The first big issue she brings up and has lots of evidence for is: Transparency. Lots of Big Data models that we use (and are fed into) on a daily basis, are not transparent. They're opaque equations sitting on a server farm. A teacher being graded on a value added model doesn't know where their score is coming from. A potential hire doesn't know why he failed his psyche evaluation. A criminal standing before judge doesn't know why the score said he'd be more like to return to jail.
This is honestly one of my biggest takeaways, and it hits close to home. When you apply for a credit card, they tell you why you failed to get one. You can access your "data point" and know why you have the FICO score you do. Google and Facebook tell you the metrics they use to serve you ads in their settings. I know that Amazon is trying to get me to buy another wallet even though I just bought a wallet because they showed me five hundred ads for another wallet. But what about those ads that Forbes tries to serve me? The cookies sitting on my computer watching me? I have no ideas what they're doing and not readily known way to find out. What about non-regulated credit systems that exist out there in Web 2.0 land? Bank of America controls for race and tries to stop redlining when they make a new policy, but will Peter Thiel try to do that when he invests in E-Corp? Probably not.
▬▬▬▬▬▬▬▬▬▬
__PROBLEMS TO SOLVE__:
• A. In the passage on Big Data transparency, what does a teacher graded on a value added model not know?
• B. Repeat the passage on Big Data transparency from "The first big" to "return to jail.".

__PROVIDED MATERIAL__:
▬▬▬▬▬▬▬▬▬▬
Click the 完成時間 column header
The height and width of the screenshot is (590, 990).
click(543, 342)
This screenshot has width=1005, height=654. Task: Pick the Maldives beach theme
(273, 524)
▬▬▬▬▬▬▬▬▬▬
__RESULTS FOR THE EXERCISE__:
• A. Where their score is coming from.

• B.
The first big issue she brings up and has lots of evidence for is: Transparency. Lots of Big Data models that we use (and are fed into) on a daily basis, are not transparent. They're opaque equations sitting on a server farm. A teacher being graded on a value added model doesn't know where their score is coming from. A potential hire doesn't know why he failed his psyche evaluation. A criminal standing before judge doesn't know why the score said he'd be more like to return to jail.